Lei si aprì completamente.
La penetrò ferocemente.
A lei piaceva così.
Essere dominata in quel modo la faceva sentire viva. Intorno la natura si strinse silenziosa in una preghiera. Sembrava che i loro respiri, i ruvidi gemiti di lui avessero assopito ogni movimento di fronde.
Vennero in un unico grido.
Alcuni uccelli, atterriti, si involarono lasciando velocemente gli alberi intorno. Tuttavia nella penombra si intravedeva una sinistra figura. Mentre veniva lei aveva scorto un corpo che si muoveva dietro ad uno degli alberi un po' più lontani.
Lentamente aveva preso coscienza che c'era una persona, e chissà da quanto, che si stava masturbando guardandoli scopare. Fu cosi che, mossa da emozioni contrastanti, gli sgusciò via letteralmente dalle mani e cominciò rabbiosamente, pur ancora in preda all'orgasmo, a correre verso il poveretto che si vide costretto a mollare quello che aveva in mano per darsela a gambe quanto più velocemente possibile.

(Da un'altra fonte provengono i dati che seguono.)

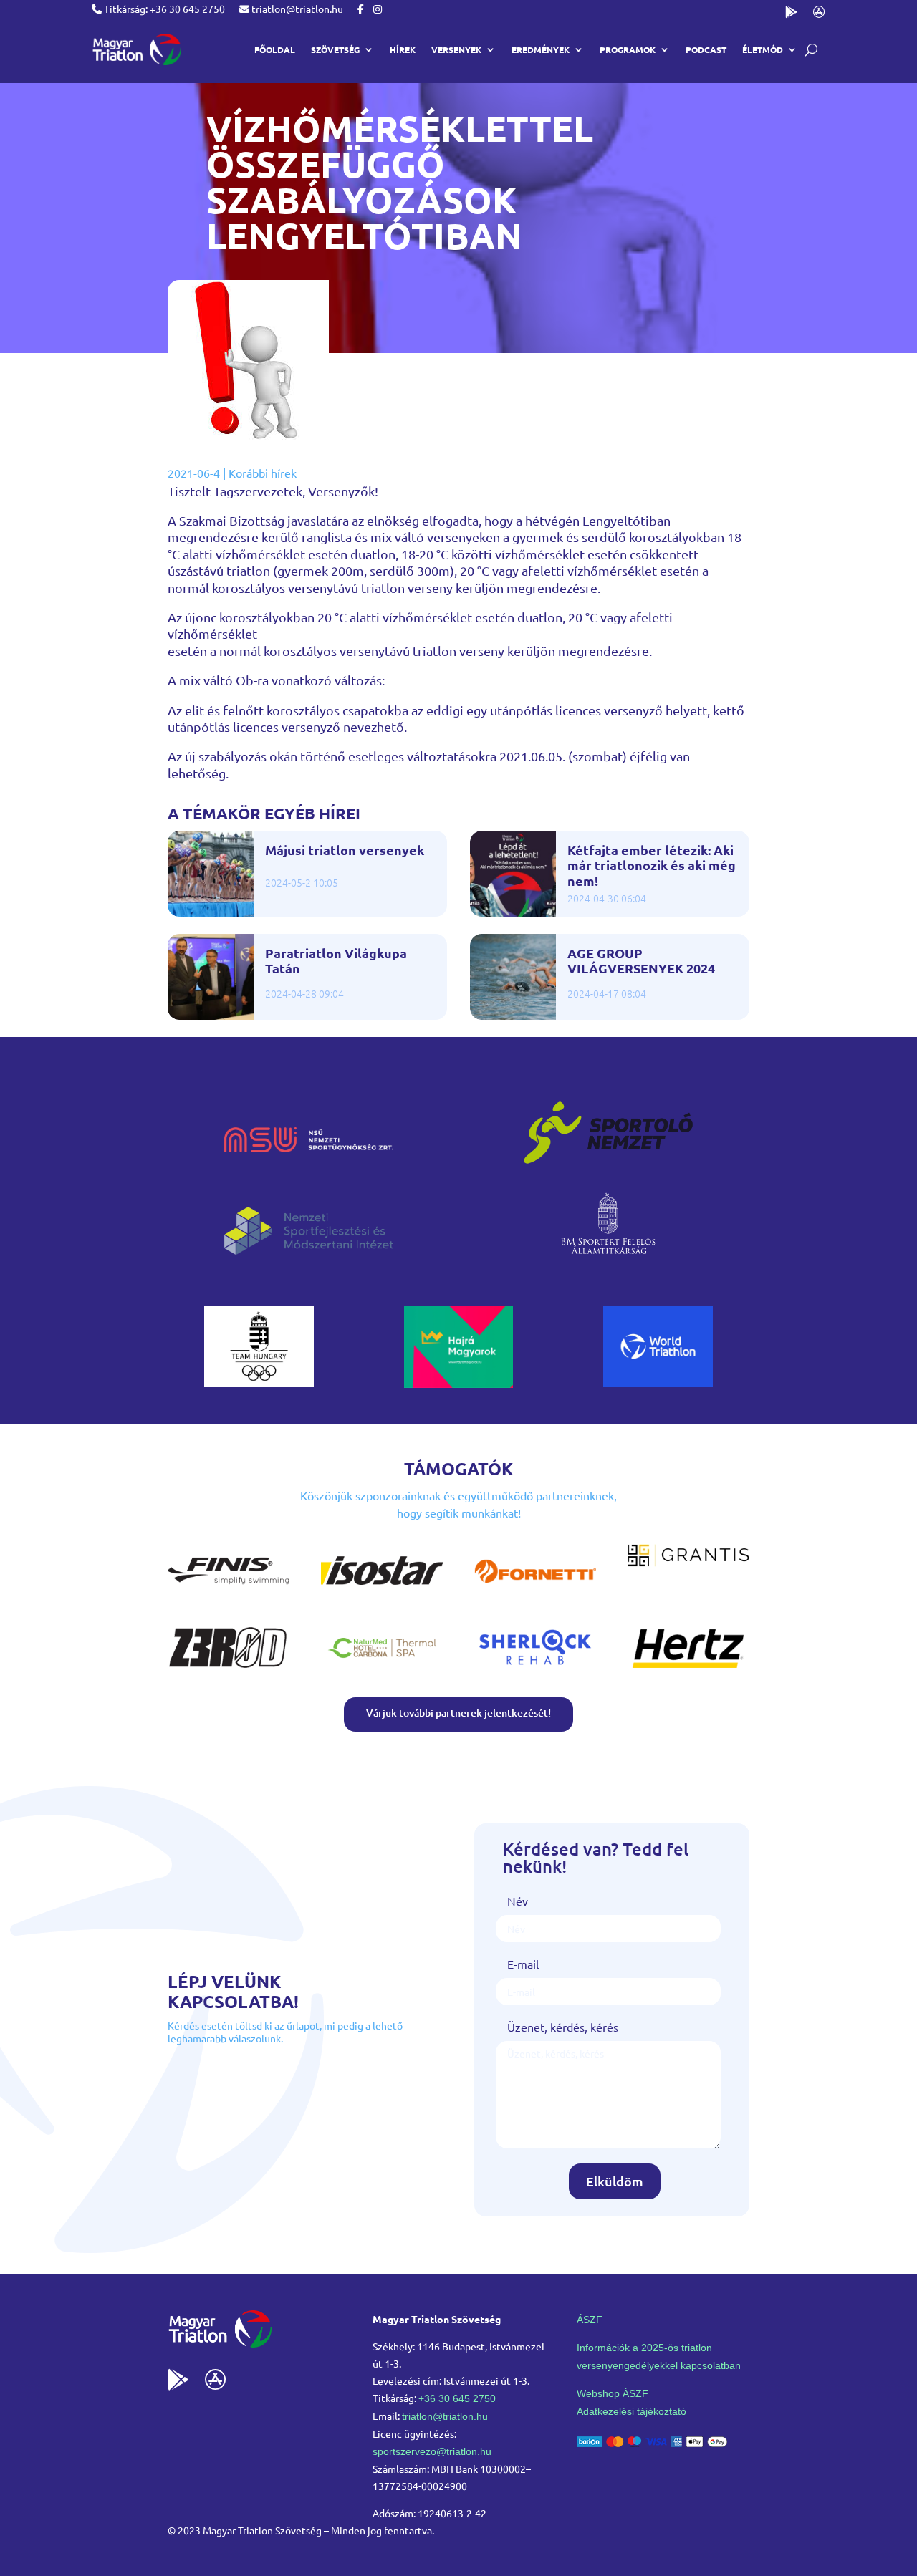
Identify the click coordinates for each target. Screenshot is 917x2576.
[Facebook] (360, 8)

Il ragazzo che all'inizio non aveva ben capito cosa stesse succedendo, si sentì in dovere di correrle dietro mentre lei inveiva contro il guardone:
‐ Stronzo! Fermati!
Dove scappi? Vieni qua! ‐
Correva nuda nella pineta, incurante dei rametti e dei ricci. Inseguiva quell'uomo come una fiera caccia la sua preda e, mentre pregustava la distanza che si riduceva, il suo ragazzo l'afferrò al volo.
‐ Brutta pazza!, gridò per qualche secondo, ancora in preda agli spasmi della corsa. Lei si dimenava:
‐ Lasciami, fammi scendere! ‐
‐ Per inseguire ancora quel cretino?
No!, rispose lui secco.
‐ Viscido, porco...c'ero quasi..., e si guardava la mano già pronta ad artigliarlo.
‐ Basta, imprecò lui, quello non c'è più e vederti correre nuda mi ha eccitato! ‐
La riportò sull'asciugamano.
Fecero ancora l'amore prima di tornare in acqua. La corsa li aveva resi più docili e romantici.
Lei, dopo essersi lavata, si pettinò a lungo i capelli prima di tornare alla civiltà.
‐ Ho salvato una vita oggi!, esclamò lui ripensando all'accaduto e facendosi scoppiare in bocca una grassa risata, ma vide un'ombra nel suo sguardo.
Lei ancora correva assetata e libera tra quegli alberi.